Amina Mohammed (C, front), United Nations Deputy Secretary-General, addresses the UN Security Council open debate on preventing sexual violence in conflict at the UN headquarters in New York, April 16, 2018. UN Deputy Secretary-General Amina Mohammed on Monday stressed the need to stop sexual violence in conflict. (Xinhua/Li Muzi)
UNITED NATIONS, April 16 (Xinhua) -- UN Deputy Secretary-General Amina Mohammed on Monday stressed the need to stop sexual violence in conflict.
"This year, in Myanmar and many other conflict situations, the widespread threat and use of sexual violence has, once again, been used as a tactic to advance military, economic and ideological objectives. And, once again, it has been a driver of massive forced displacement," Mohammed told the Security Council.
Both genders endure the horrific brutality of sexual violence in conflict.
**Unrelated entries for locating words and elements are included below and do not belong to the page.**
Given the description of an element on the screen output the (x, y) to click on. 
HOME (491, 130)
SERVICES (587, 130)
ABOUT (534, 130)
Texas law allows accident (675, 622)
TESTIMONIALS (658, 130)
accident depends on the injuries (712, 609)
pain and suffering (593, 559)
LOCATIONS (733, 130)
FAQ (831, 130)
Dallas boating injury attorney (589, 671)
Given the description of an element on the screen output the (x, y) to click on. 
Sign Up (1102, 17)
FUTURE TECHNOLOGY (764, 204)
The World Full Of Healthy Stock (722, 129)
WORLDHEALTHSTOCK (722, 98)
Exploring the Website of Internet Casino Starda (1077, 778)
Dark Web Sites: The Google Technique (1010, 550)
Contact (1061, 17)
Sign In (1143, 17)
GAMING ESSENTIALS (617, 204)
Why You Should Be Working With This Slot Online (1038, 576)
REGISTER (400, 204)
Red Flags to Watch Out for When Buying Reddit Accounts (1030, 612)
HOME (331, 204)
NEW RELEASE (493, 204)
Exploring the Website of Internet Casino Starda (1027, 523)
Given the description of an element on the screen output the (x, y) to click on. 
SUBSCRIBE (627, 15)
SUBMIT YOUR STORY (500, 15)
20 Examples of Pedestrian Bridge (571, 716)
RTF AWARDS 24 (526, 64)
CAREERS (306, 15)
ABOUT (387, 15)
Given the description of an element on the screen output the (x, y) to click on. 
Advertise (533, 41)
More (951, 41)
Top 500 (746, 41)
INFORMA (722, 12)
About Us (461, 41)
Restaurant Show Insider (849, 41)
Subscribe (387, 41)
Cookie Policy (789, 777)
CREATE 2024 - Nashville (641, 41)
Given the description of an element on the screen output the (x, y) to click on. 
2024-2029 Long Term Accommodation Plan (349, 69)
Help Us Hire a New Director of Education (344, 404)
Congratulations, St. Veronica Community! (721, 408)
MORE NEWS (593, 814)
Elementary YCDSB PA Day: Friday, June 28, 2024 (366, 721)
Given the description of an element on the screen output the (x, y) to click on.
But, overall, women and girls are disproportionately affected, she said.
Gender-based discrimination is the invisible driver of most crimes of sexual violence. And, the lower a woman's status -- in terms of health, wealth and education -- the greater is her vulnerability and exposure to harm, she said.
"Our responsibility must be to bring justice, recognition and reparations to the survivors of these horrendous crimes -- not only justice in the courtrooms, but also social justice and economic empowerment.
"We should recognize and support the resilience of the many survivors who are working as agents of change. And, if we are to prevent these crimes being repeated, we must ensure accountability and deterrence."
Special Representative of the UN secretary-general on sexual violence in conflict, Pramila Patten, said that while significant normative progress has been achieved, there is an urgent need to consolidate it by ensuring accountability.
Otherwise the situation risks a reversal, resulting in wartime rape being once again "normalized" due to the frequency and impunity with which it is committed, she said.
Wartime rape is preventable, and addressing it is the collective responsibility of the international community, said Patten.
The Security Council was holding an open debate on sexual violence in conflict.